Ne kadar değerli olduğunuzu düşünürseniz düşünün, toplum size bunu hissettirmediği müddetçe mutlu olamazsınız…

Ne kadar severseniz sevin, yalnız olmadığınızı hissettirecek çevreye ve dostlara sahip olmadıkça mutlu olamazsınız.

Hayattan ne istediğinize emin olmanız mutlu olmak için yetmez. İsteklerinize yol bulacak, motivasyonunuzu artıracak, size fırsatlar yaratacak ortama ihtiyacınız olacaktır. 

 “Mutlu olmak için paraya ihtiyaç yok” tezini yaşamınıza geçirmeniz için yaşadığınız toplumun değerlerinin de bu yönde olması gerekir. 

Psikologların“Mutlu olmak için güçlü bir amacınız olmalı” tavsiyesi de çoğu zaman yerini bulmaz. Amacınızın gerçekleşmesi ve kabul görmesi için anlaşılır ve de dinlenir olmanız gerekir. Herkesin yüksek sesle konuştuğu, menfaatlerin, anlık heyecanların yaşandığı bir ortamda bu ne kadar mümkün?
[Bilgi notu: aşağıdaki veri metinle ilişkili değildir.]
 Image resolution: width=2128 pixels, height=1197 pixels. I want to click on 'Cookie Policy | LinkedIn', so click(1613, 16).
“Kin tutmayın ve affedin ki mutlu olasınız” tavsiyesi de havada kalan bir kandırmacadır. Hele de siyasetin insanları ayrıştırdığı, sürekli nefret üzerinden örgütlediği bir ortamda.
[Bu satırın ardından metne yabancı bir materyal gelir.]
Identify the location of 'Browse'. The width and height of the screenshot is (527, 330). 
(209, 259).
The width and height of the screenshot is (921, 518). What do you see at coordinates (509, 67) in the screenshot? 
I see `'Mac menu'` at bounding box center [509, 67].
 “Ülkemin en depresif ve hırslı insanları siyasilerdir.” 

Çünkü ülkemizdeki siyaset sistemi, “istemek, almak ve kazanmak” üzerine yürütülmektedir. Siyasetin mutluluk ideali ve vaadi, kendi mutluluğuna hizmet etme üzerine kuruludur.

Mutluluk bütüncül bir histir. Sadece kazanmak amacı taşıyanların, bunun için her yolu deneyenlerin, toplumun mutluluğu gibi bir endişesi olabilir mi?
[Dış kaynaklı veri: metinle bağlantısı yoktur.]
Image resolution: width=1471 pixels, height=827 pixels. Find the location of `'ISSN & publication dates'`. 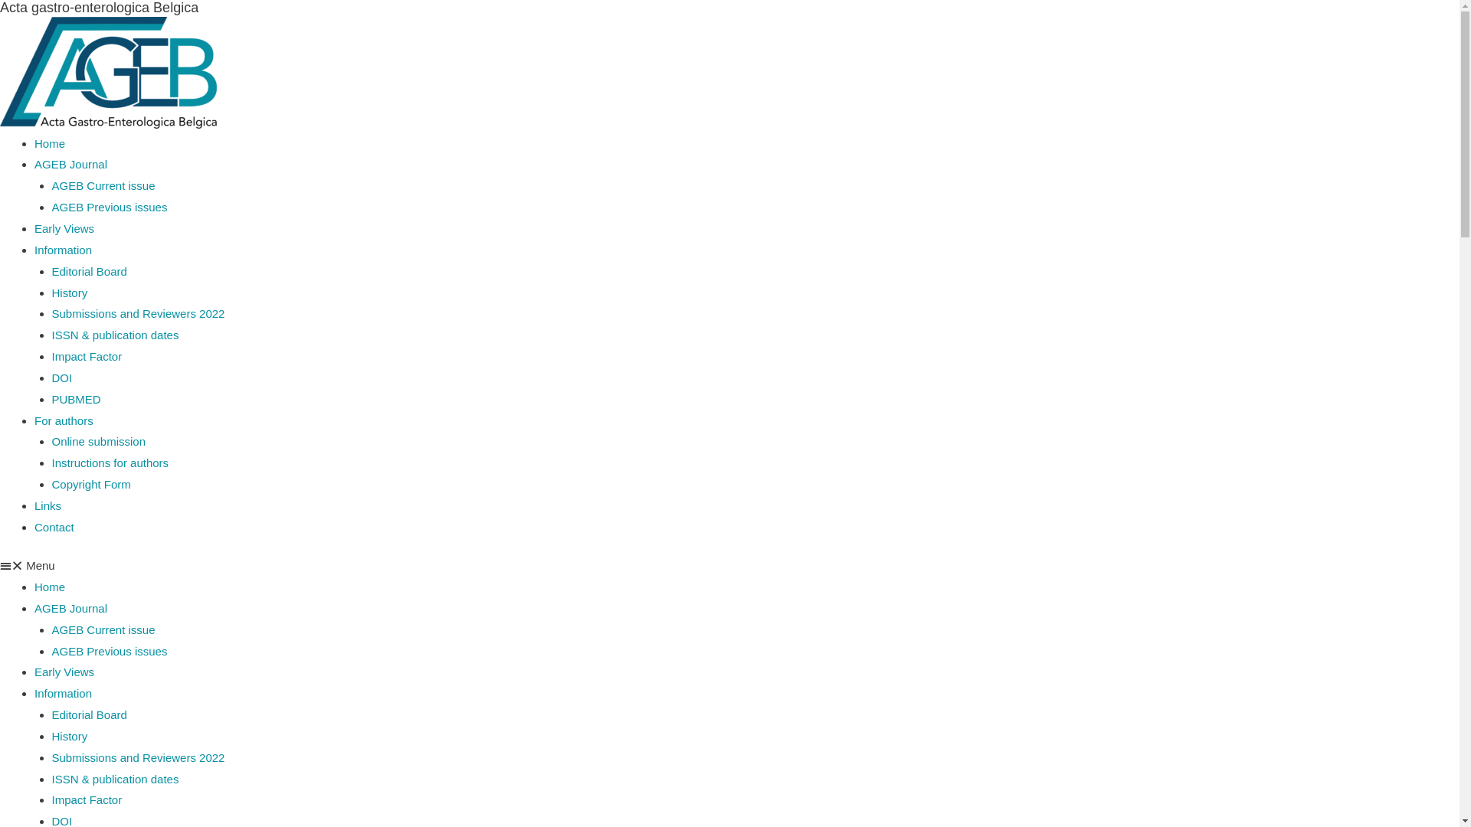

'ISSN & publication dates' is located at coordinates (114, 334).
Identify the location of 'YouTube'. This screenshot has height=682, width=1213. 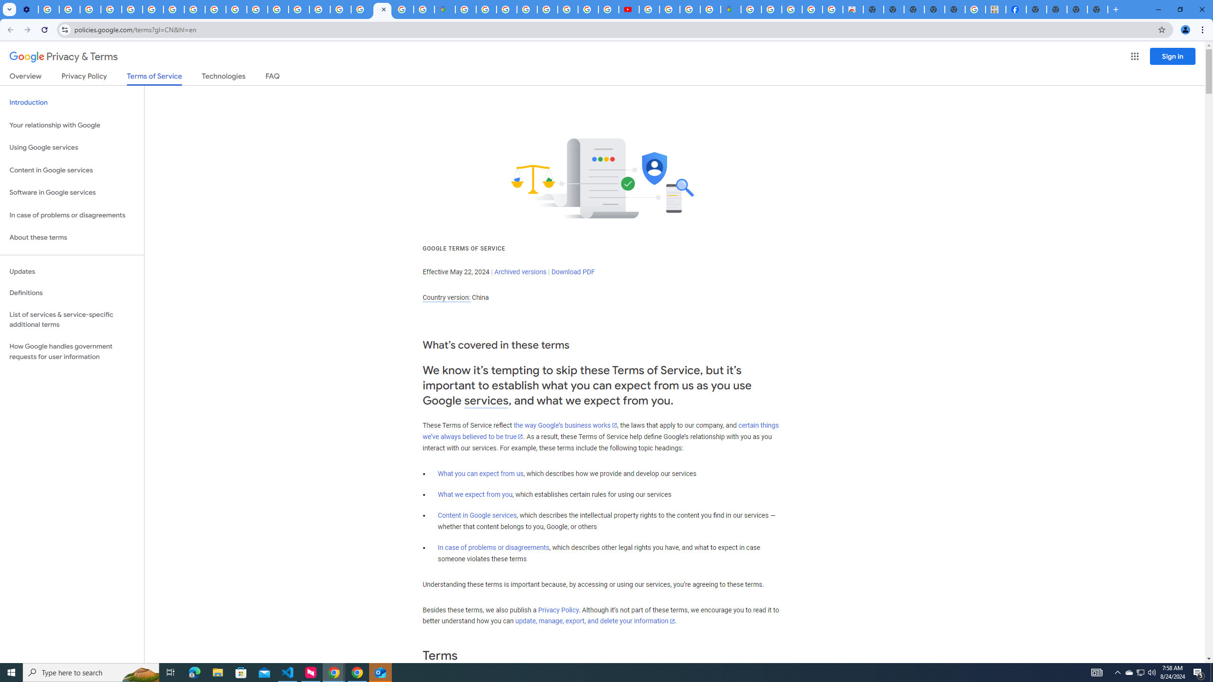
(153, 9).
Hâlbuki Siyaset, yönetme sanatı olduğu kadar mutlu etme sanatı olmalıdır. 

Mutlu etme isteği ve bu istek doğrultusunda yapılanlar en değerli amaç ve en ahlâkî çabadır.

Siyaset bunu, birlik ve beraberliği sağlayarak, huzur ve güven ortamı oluşturarak, eşitlikçi bir bakış açısıyla, toplumun tüm kesimine karşılıksız hizmet ederek yapmalıdır.

Ülkemizin dünyadaki mutluluk sıralamasındaki yerine bakınca bunun hiçte istenilen ve beklenilen ölçüde yapılamadığını görmek mümkün. Birleşmiş Milletler Dünya Mutluluk Raporuna göre, 146 ülkeyi kapsayan mutluluk değerlendirmesinde Türkiye 112. sırada.

Sonuç olarak;                                                                                                                                 

Mutlu olmak tıpkı şiddet olgusu gibi yaşanarak, görerek öğrenilen bir duygudur. Aileden, eğitim kurumlarına, yaşadığımız toplumdan siyasete kadar hepsinin mutluluğa emek vermesi gerekir. Sevgi, saygı, güven, paylaşım, özgürlük hiçbir şarta bağlanmadan verilmeli ve yaşatılmalıdır. Hele de deprem gibi büyük afetten sonra…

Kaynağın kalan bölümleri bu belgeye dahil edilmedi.